■ **Problem description**: Count the lines of the listing below that contain the string "button". Give only the number.

■ **Extracted entries**:

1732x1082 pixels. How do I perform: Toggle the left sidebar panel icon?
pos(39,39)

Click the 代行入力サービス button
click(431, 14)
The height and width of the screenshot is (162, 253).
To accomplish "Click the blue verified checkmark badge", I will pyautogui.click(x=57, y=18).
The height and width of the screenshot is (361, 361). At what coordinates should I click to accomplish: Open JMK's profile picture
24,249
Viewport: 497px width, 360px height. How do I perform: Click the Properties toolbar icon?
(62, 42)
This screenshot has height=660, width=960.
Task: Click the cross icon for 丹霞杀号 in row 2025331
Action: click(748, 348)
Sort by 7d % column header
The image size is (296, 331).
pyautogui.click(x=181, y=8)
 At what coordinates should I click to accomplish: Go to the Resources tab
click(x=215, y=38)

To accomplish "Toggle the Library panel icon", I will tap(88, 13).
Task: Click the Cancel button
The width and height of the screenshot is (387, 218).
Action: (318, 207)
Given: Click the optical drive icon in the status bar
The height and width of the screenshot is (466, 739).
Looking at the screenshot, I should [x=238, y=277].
---
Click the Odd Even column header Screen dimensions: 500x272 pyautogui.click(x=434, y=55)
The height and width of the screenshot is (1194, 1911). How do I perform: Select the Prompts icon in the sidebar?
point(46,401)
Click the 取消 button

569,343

■ **Final answer**: 3